Tips to Set Your Child Up for Homework Success

Is homework time a daily hassle? Tips & tricks to get it done

little girl writing on a notebook in the garden


If you’re like most parents, homework time is a source of stress. You want your child to succeed, but you also don’t want to end up doing the work for them (or yelling at them to get it done). According to theNational PTA, homework should take about 10 minutes per grade level each day. So a first grader should have about 10 minutes of homework a day, while a high school student should have somewhere between 90-120 minutes daily. Homework time doesn’t have to be a hassle. Here are some tips for homework help that will hopefully make everyone’s life a little easier.

Make sure there’s a designated homework space.

A homework space should be quiet, comfortable, and organized. This will help your child focus and get the work done without any distractions. Keep all the homework supplies your child will need in this spot, so they are not wandering the house looking for paper, pens, a calculator, etc.

Make a homework schedule.

This can help your child plan out when they will do with their homework and avoid procrastination. It’s also a good way to make sure that all their homework gets done on time. If schedules allow, pick a time that is consistent each day. This could be shortly after your child gets home from school, before dinner, etc. Just make sure to give your child a break once they get home from school before diving in.

Make sure there is enough time allotted for homework.

Try not to overschedule your child to the point where you’re struggling to find enough minutes in the day for them to focus on their homework. Be sure to include specific tasks on the homework schedule. This could include completing homework assignments, reading for homework, or practicing math facts. Many parents find success in setting up a homework curfew. This will let your child know when homework is officially over for the day and will help him avoid any late-night cramming sessions.

Encourage breaks.

It’s important for kids to take breaks while they’re doing homework, especially if it’s something they find challenging. This will help them stay focused and avoid getting overwhelmed.

Reward good homework habits.

Praise your child when they do their homework on time or finish it early, and offer small rewards such as an extra hour of TV time or a trip to the park when they complete all their assignments.

Should I Help My Child With Their Homework?

Some parents help their children with homework, while others believe that kids should be able to do it on their own. If you’re not sure whether or not you should help your child with her homework, here are a few things to keep in mind:

First, consider how much homework your child has. If they have a lot, it might be helpful to give them a little bit of help. But if they only have a little bit, it’s best to let them do it on her own. Second, think about your child’s homework habits. Do they work best when you stay nearby and offer occasional help, or do they prefer to work independently? Finally, remember that different kids learn in different ways. Some kids need more help than others, and some kids learn better when they’re allowed to take their time and figure things out on their own.

What to Do if Your Child Has too Much Homework?

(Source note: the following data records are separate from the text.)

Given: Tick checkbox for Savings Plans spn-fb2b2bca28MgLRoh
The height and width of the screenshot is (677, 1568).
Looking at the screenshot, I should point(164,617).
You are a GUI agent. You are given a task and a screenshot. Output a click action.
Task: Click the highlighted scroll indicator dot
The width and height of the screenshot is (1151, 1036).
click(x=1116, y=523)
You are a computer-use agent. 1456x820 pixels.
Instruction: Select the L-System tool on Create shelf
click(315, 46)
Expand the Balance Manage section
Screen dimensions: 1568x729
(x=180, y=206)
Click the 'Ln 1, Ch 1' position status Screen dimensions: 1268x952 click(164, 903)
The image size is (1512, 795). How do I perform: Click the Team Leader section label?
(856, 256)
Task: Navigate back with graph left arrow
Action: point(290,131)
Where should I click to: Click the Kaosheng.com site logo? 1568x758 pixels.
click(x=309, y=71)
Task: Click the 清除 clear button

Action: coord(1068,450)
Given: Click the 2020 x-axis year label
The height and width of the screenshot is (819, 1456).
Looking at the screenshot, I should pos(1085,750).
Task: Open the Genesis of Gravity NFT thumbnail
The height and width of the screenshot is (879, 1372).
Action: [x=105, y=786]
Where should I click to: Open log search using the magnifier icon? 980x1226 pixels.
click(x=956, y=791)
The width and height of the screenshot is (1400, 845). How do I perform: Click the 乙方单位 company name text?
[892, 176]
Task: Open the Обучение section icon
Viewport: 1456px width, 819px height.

Many students feel overwhelmed with homework, especially if they have a lot of it. For some, it can be tempting to scream, cry, or threaten to get out of homework altogether. However, these behaviors will only aggravate the situation and make completing homework even more difficult. You can help your child by breaking up the homework into a series of smaller tasks. Also, make sure your child is actually doing their homework during homework time, and is not getting side-tracked by his cellphone, or other distractions in the home.

Online Homework Helpers

There are lots of online resources that can help your child tackle their homework. Some are free and some are paid, and there are many websites that offer free homework help with paid upgrades. Here are just a few to turn to in times of homework trouble.

Moms share their homework advice

I sit every day after school for 60 minutes with my 5th grader helping him with homework and reviewing daily lessons. I do not tell him answers, but help walk him through the thinking process. In our house no rewards for doing school work. He is not allowed to play until work is done.

-K. MacDonald

I always help with homework, but only with the first few questions to get them started – if they ask for help. I’m trying to show them that it’s ok to need help and to ask for it. I think it will help when they are adults to know they can always ask for help in their jobs, etc. I watch to make sure they understand the next questions though and let them do the rest.


From 1st grade and even when I came home from college, my mom sat at the kitchen table with me. Every. single. Night. Honestly me doing the homework and projects saved my butt in school.

-D. Mae

Helping your child develop good homework habits will not only make things easier for you, but it will also help him in the long run.